Дети Лепрозория (СИ) - Вайа Ариса (книга бесплатный формат .txt) 📗
Она молча смотрела ему в глаза, наклонив голову к плечу. Выбившаяся из кос прядь упала на лицо, испортив образ. Самсавеил поднял руку и аккуратно убрал ее за ухо. Так его Ева снова была прекрасна.
— Ты злишься, радость моя, — понял он, прикоснувшись к ее щеке. — Ты боишься.
Ева не ответила и на это, продолжала держать его за горло и пристально смотреть в глаза, не моргая.
— Это потому, что я понял, как сделать тебя бессмертной? — он положил руки поверх ее, погладил по грубому панцирю перчаток. — Мне всего лишь нужна одна вещь из моего Райского сада.
Длинные пальцы впились в плоть, сжали глотку, перекрывая воздух.
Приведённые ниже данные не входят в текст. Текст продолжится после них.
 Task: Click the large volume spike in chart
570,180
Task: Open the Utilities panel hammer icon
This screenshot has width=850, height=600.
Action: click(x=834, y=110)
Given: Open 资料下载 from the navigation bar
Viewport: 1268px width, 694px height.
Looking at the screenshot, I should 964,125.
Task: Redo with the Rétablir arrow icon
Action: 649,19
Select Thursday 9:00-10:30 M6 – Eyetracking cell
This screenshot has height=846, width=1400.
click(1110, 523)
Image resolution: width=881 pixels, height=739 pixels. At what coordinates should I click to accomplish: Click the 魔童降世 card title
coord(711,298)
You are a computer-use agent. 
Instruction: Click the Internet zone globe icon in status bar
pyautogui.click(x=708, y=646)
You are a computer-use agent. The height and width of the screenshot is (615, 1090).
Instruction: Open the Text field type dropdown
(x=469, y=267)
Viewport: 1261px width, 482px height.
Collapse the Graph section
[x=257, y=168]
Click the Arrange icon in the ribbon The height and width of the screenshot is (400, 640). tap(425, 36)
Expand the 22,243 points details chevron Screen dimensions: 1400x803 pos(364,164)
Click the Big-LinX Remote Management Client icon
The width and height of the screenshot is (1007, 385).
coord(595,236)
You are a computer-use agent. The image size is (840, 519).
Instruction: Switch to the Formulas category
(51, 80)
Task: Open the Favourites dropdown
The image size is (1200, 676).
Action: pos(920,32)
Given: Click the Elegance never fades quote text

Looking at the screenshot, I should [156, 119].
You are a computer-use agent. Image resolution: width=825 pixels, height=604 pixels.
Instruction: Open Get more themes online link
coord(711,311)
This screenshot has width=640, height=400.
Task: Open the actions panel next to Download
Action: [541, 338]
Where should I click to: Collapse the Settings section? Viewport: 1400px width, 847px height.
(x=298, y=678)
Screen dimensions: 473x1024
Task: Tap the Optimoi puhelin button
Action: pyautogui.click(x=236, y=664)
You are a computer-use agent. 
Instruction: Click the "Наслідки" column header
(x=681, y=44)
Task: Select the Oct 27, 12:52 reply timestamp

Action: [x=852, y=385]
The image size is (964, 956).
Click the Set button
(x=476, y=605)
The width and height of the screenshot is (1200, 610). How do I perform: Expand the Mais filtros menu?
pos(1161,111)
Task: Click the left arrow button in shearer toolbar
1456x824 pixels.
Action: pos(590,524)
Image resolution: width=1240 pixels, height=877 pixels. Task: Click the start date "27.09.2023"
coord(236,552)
Но всемогущему не требовалось дышать.
— Обещаю, я никогда тебя не обижу, — он успокаивающе гладил ее по рукам, пытаясь понять, что творится в ее голове. Проникать в мысли опасался, зная, нутром чуя — почувствует и не простит.
— Ты никогда не поймешь, что такое настоящее бессмертие в вечности. Ты никогда его не познаешь. Ты вне его, — твердо произнесла она.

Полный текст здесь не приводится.